Before this FX will debut its drama that follows the Getty family, a clan whose wealthy was built after the Gilded Age faded but whose foundational members both emulated and learned from the mistakes of its predecessors.

Like all the names remembered by history the Astors, the Vanderbilts, industrialists such as Andrew Carnegie and financial giants such as J.P. Morgan carved out reputations that remain with us today. They are held of as examples that ours is a system in which anyone with pluck, drive and nerve and claim the millions waiting as a reward for their ingenuity and hard work.

This is the part of history’s refrain that’s glamorous and easy to remember. The part about “The Gilded Age” so many forget, as historian Nell Irvin Painter describes, is that the era’s title represents a wide deceit committed upon Americans. At that time of that Vanderbilt gala, the majority of America’s economic fortune was tied to around 4,000 families, less than one percent of the population. Together this small group held as much wealth as the other 11.6 million families combined.

The richest represent a patina, a shiny exterior camouflaging the rot underneath.

Never does the “The Gilded Age” point out the similarities and connections between the parallels between the turn of the 20th century and the times we’re living in, but it doesn’t have to. Those photos and the description of the lengths to which Alva Vanderbilt goes to ensure her family’s brand is promoted in the press can be thought of as the ancestor of social media.

The Vanderbilts still have prominence in our culture, thanks to Gloria and her son and Anderson Cooper. But the family in their heyday bears more than a few similarities, perhaps, to the Kardashian-Wests.

Even the how of their wealth building may seem familiar to anyone with a passing knowledge of the history of today’s tech giants, as the country’s capitalist system transformed from a structure based upon localized commerce with one dependent on an urbanized workforce tied to industry and connected by new means of shipping. At the turn of last century, it was railroads. Now, it’s planes.

All of these alterations changed consumer habit and, in turn, shifted the distribution of wealth and the power ordinary citizens have to impact our democracy.

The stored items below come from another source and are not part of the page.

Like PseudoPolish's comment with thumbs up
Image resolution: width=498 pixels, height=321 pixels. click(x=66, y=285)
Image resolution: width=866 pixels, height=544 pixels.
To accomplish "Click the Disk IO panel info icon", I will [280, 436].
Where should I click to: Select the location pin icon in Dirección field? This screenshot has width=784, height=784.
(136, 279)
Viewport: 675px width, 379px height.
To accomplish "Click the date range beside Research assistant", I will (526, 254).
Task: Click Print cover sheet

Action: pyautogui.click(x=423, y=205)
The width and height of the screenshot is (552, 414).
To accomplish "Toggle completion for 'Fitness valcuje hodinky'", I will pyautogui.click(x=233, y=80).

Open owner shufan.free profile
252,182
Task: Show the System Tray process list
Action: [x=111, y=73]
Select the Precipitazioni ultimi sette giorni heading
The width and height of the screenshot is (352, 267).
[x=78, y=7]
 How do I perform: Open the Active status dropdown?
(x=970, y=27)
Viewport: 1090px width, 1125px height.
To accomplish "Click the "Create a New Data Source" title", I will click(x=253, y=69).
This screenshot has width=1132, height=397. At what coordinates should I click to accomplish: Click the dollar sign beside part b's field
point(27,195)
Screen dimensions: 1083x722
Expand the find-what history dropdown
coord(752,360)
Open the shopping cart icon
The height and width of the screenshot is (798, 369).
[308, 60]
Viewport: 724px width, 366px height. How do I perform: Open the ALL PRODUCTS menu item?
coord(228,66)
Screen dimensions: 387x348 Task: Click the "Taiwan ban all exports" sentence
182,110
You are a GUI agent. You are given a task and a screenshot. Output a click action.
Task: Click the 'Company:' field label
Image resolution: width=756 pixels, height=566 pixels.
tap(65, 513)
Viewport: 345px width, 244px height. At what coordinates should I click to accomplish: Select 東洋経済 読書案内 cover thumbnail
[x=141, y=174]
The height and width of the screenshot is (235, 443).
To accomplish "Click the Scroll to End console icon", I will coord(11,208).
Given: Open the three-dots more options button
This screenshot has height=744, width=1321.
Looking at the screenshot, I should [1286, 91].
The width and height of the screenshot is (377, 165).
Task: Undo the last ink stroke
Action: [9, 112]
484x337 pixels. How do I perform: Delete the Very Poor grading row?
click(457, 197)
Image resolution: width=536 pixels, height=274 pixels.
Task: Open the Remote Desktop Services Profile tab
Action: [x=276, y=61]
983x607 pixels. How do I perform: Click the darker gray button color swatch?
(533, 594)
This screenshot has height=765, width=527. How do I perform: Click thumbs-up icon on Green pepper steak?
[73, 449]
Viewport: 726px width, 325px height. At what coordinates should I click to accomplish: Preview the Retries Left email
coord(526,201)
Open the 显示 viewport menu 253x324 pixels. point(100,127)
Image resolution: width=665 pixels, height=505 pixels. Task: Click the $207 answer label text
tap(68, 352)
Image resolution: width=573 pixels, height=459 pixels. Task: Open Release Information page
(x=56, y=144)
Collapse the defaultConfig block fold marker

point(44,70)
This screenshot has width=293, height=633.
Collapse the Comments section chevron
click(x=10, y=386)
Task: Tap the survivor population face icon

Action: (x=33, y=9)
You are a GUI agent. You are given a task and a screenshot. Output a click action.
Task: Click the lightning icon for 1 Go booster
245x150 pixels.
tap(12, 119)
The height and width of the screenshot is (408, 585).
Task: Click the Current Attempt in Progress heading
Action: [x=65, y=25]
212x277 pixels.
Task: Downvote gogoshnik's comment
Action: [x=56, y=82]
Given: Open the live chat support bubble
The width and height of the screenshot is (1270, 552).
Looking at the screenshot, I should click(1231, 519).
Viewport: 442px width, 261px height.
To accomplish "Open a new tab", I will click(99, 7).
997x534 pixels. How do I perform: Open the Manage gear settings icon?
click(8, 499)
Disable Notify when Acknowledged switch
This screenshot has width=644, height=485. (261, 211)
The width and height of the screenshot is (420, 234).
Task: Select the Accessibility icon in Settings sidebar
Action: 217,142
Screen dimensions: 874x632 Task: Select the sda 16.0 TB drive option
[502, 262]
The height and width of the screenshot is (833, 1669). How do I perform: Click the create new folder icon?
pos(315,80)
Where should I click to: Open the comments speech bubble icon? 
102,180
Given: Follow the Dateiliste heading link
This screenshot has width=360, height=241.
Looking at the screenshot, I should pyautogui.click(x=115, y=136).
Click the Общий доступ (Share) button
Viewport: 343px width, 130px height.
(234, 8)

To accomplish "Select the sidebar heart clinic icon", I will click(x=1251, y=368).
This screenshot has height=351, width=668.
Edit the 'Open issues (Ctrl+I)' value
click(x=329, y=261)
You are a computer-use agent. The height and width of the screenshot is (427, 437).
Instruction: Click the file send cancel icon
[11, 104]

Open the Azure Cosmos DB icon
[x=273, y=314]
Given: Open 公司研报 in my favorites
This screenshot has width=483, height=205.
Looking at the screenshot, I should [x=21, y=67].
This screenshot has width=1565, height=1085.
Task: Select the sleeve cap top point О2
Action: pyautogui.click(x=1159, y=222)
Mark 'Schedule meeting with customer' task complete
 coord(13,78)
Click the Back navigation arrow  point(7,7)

Still with us as well are the old ideas that America’s poor somehow deserve their lot, which leads into a political history that receives a profound examination of “The Gilded Age.” This counterbalance to the tales of Morgan’s aggressive bombast tells the stories of Mary Elizabeth Lease and Henry George, whose efforts spurred a swell of working class populism that threatened to topple the two-party system.

They did not succeed, as we know, but they posed the same issues with which we’re wrestling now, as we look toward a midterm election season seeking to course-correct from a path that has led American to its current socially and politically riven state.

"The essence of democracy is equality. Everybody gets one vote,” historian H.W. Brands observes in the “The Gilded Age," “The essence of capitalism is inequality.”

The question, then, is as classic as that black and white archival footage: Who does government truly work for?

As a history lesson “The Gilded Age” is constructed to be as pleasing to view as its information download can be stunning. Photos and sketches of the legendary Vanderbilt mansion and other architectural markers of wealth are impressive by today’s standards. Beyond all this, there is a comfort in the work’s caution, in that this time period stands as proof that we’ve been to this brink, tumbled over its cliff, survived and returned. Perhaps we’ll learn from the mistakes of yesteryear’s titans. But that requires scratching beneath the veneer of gold that seeks to distract us, even now.